When deciding on a closing date, talk to your clients about the high demand for appraisers and suggest that they allow additional time for the appraisal. Building in extra days to close the transaction on the front end can save both parties headaches later.
When a contract has specific dates and appraisal doesn’t come in, the contract is still enforceable and the Earnest Money contractually will be forfeited if seller presses the issue. That is my understanding.
You might want to remind us to extend the “Approval for Financing” date as well or the buyers could lose their earnest money.
That is a separate paragraph. Paragraph 2A is the buyer financing approval and paragraph 2B is the “PROPERTY APPROVAL”. 2B does not have a number of days requirement, only 2A has that.
Even if we put extra time in the contract, generally, lenders and appraisers pick up those contract and put them in “work” order by closing date..so putting extra days won’t help
Advise Buyers to incur cost of appraisal and order as soon as possible when lender has been selected.
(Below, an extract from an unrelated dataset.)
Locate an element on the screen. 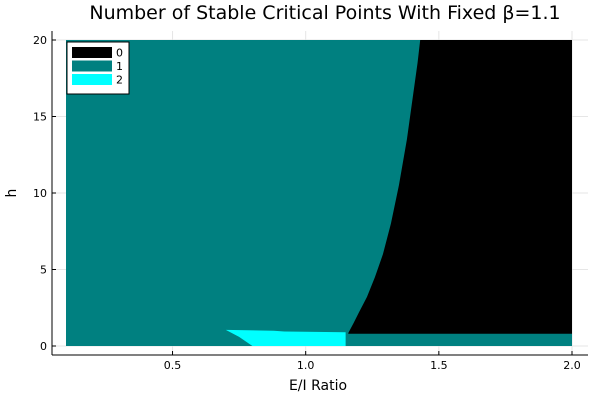  legend: 012 is located at coordinates (98, 68).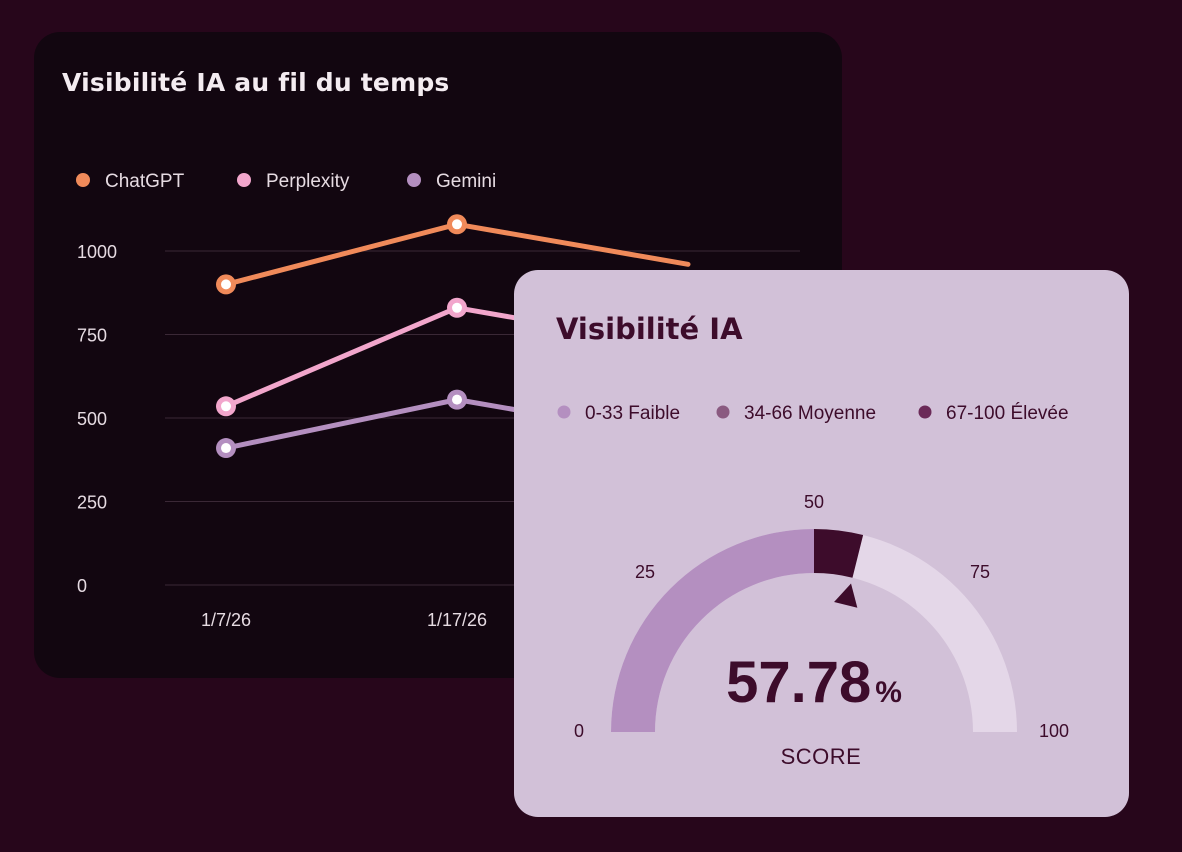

Make certain your Buyer knows they will be responsible for the appraisal cost even if they don’t get approved.
Whenever a home owner or potential buyer applies for a loan, for a home purchase or refinance, they typically are requested by the lender to give their lender the application fee and appraisal fee before anything is done on their loan, the buyer already knows they already know will be responsible for the appraisal cost .
Why would you ever order an appraisal if you dont know if the buyer is approved?!
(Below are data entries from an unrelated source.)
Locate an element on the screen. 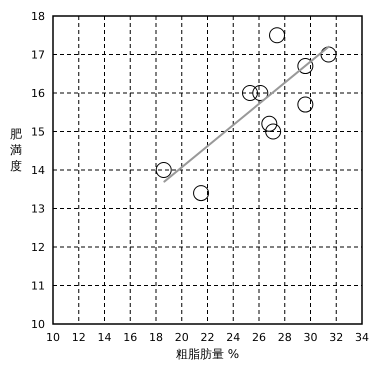  x-tick-label: 18 is located at coordinates (156, 338).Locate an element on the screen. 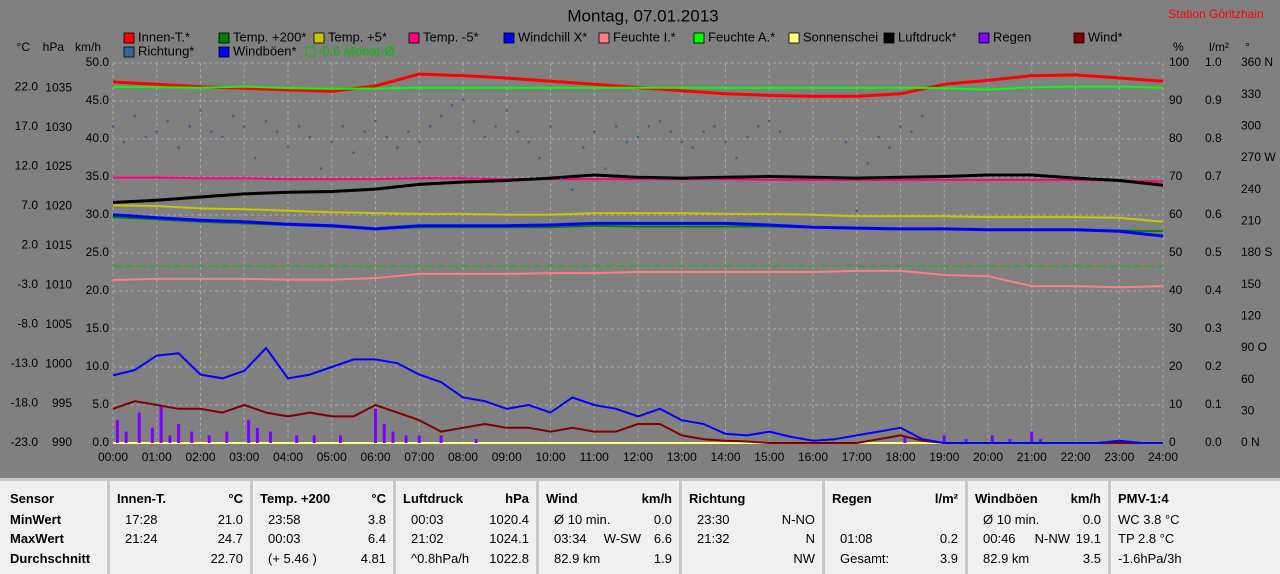 This screenshot has width=1280, height=574. y-tick-label: 45.0 is located at coordinates (98, 100).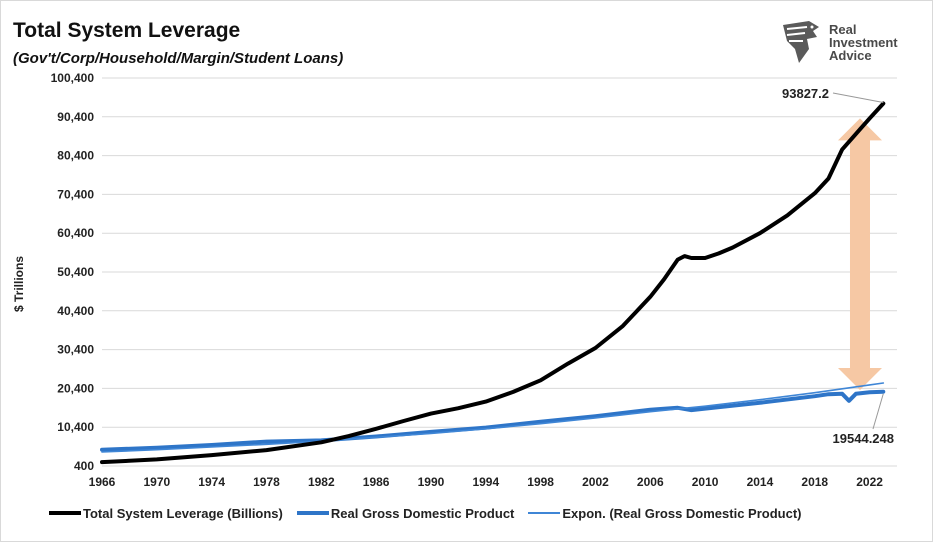 The image size is (933, 542). Describe the element at coordinates (76, 117) in the screenshot. I see `y-tick-label: 90,400` at that location.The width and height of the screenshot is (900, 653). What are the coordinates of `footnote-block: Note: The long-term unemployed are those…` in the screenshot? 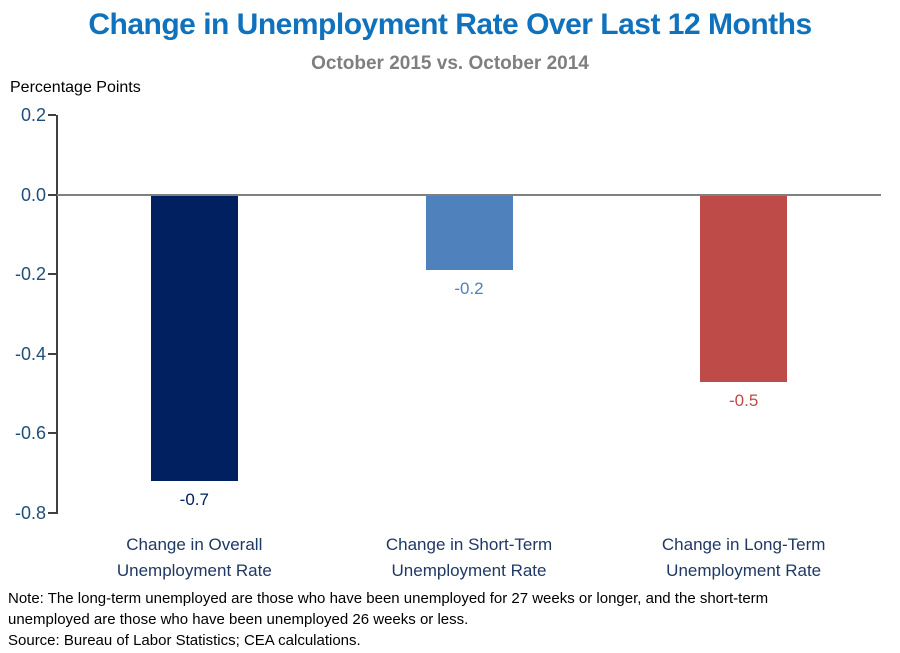 It's located at (451, 620). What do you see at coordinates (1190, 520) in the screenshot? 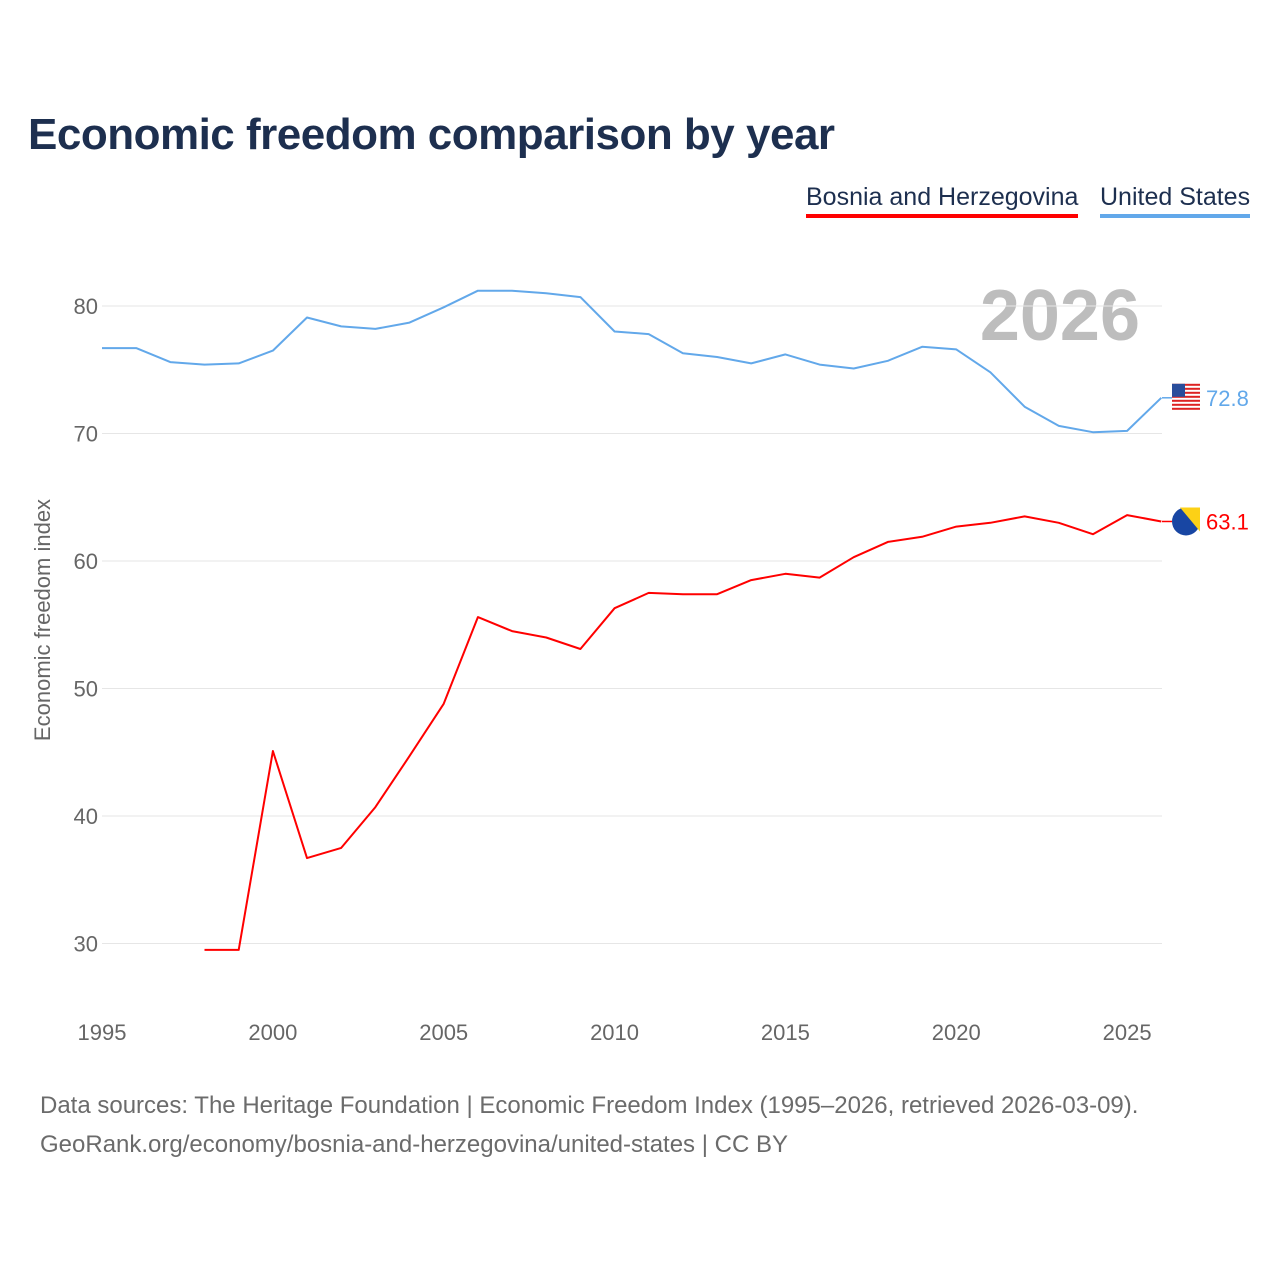
I see `flag-triangle` at bounding box center [1190, 520].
That is simply not good practice
I appreciate that there is a backlog, but I am seeing a 60 day delay in appraisals, and the fees often have a premium associated with them of 25 -30%. Anecdotally, we are also “hearing” that appraisers are performing desktop appraisals, without seeing the property, and I am also seeing posts with professional FB groups that appraisers are coming in from out of town to the Texas Hill Country, and the appraisals have been materially off from the CMAs. The hypothesis is that the appraiser(s) are lacking market knowledge, they may not be members of local MLS or other relevant… Read more »
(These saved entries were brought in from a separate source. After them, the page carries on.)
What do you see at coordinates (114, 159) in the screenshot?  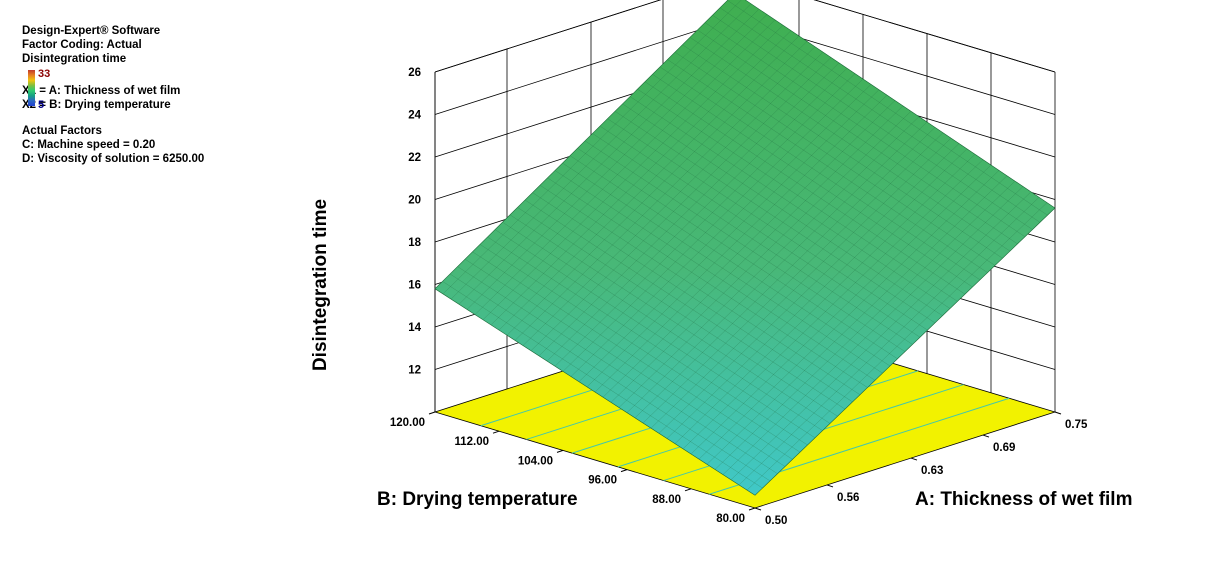 I see `factor-d: D: Viscosity of solution = 6250.00` at bounding box center [114, 159].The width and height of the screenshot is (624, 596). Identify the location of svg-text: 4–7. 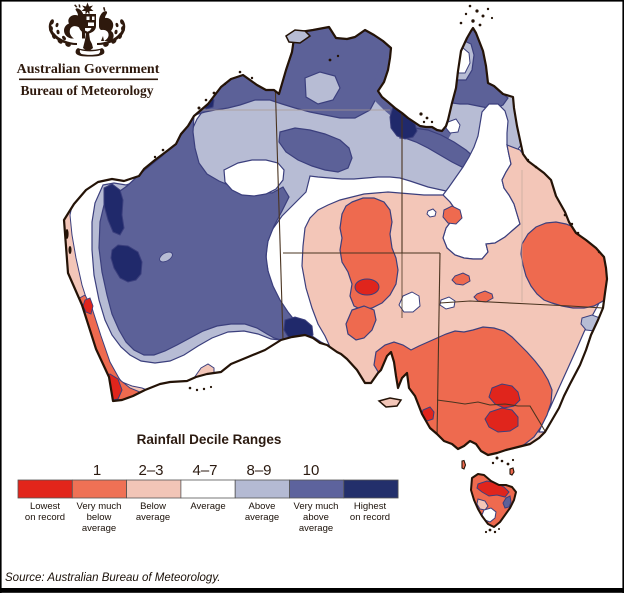
(204, 470).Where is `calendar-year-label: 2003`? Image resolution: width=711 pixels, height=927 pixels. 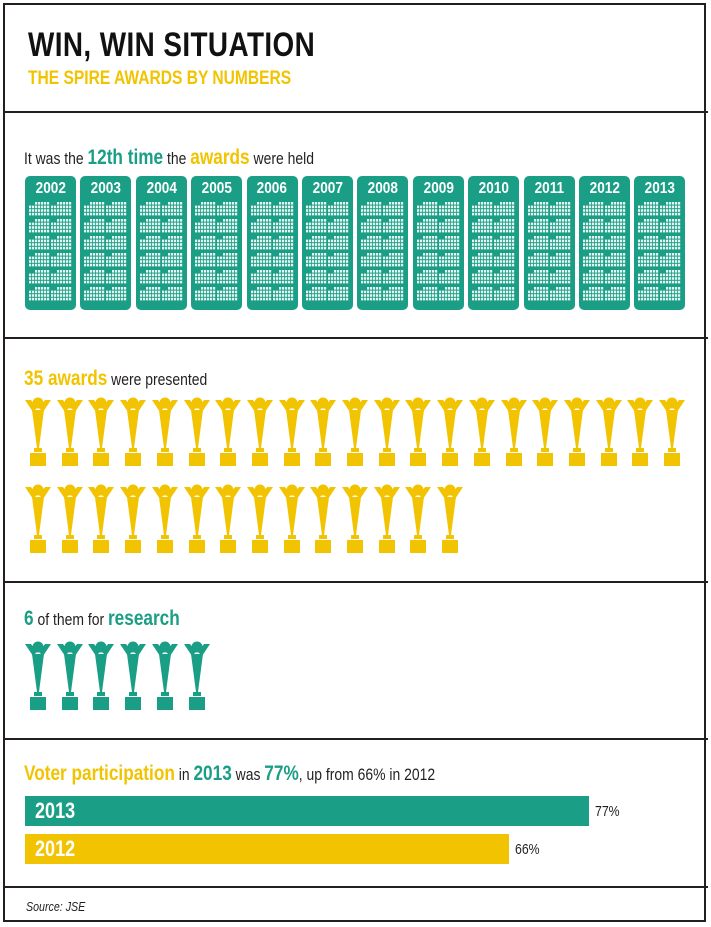 calendar-year-label: 2003 is located at coordinates (106, 188).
I am a Realtor AND an Appraiser, the desktop appraisals being performed are ordered by the lender NOT the appraiser, the appraiser has no control over what type of appraisal gets ordered by the lender. As far as appraisals have been materially off from the CMAs, appraisals are WAY different than a CMA, appraisers use closed sales as the most consideration, appraisers do not really use active and pending sales when arriving at an opinion of value like most CMA’s do. If an appraiser does not have access to a local MLS, they should not be performing an appraisal in… Read more »
The Realtors need to be talking with the lender their client is using before writting a contract to find out when the lender can close the transaction!
Gone are the days of rushes!!!
At the company I work for, we are able to close most loans in 30 to 45 days.
Appraisals are taking 15 days solid.
Be sure that when writing a contract you should be sure NOT to forget to give the lender plenty of time on the approval of financing, this is extremely important!
Bottom line is always …. communication with your loan officer.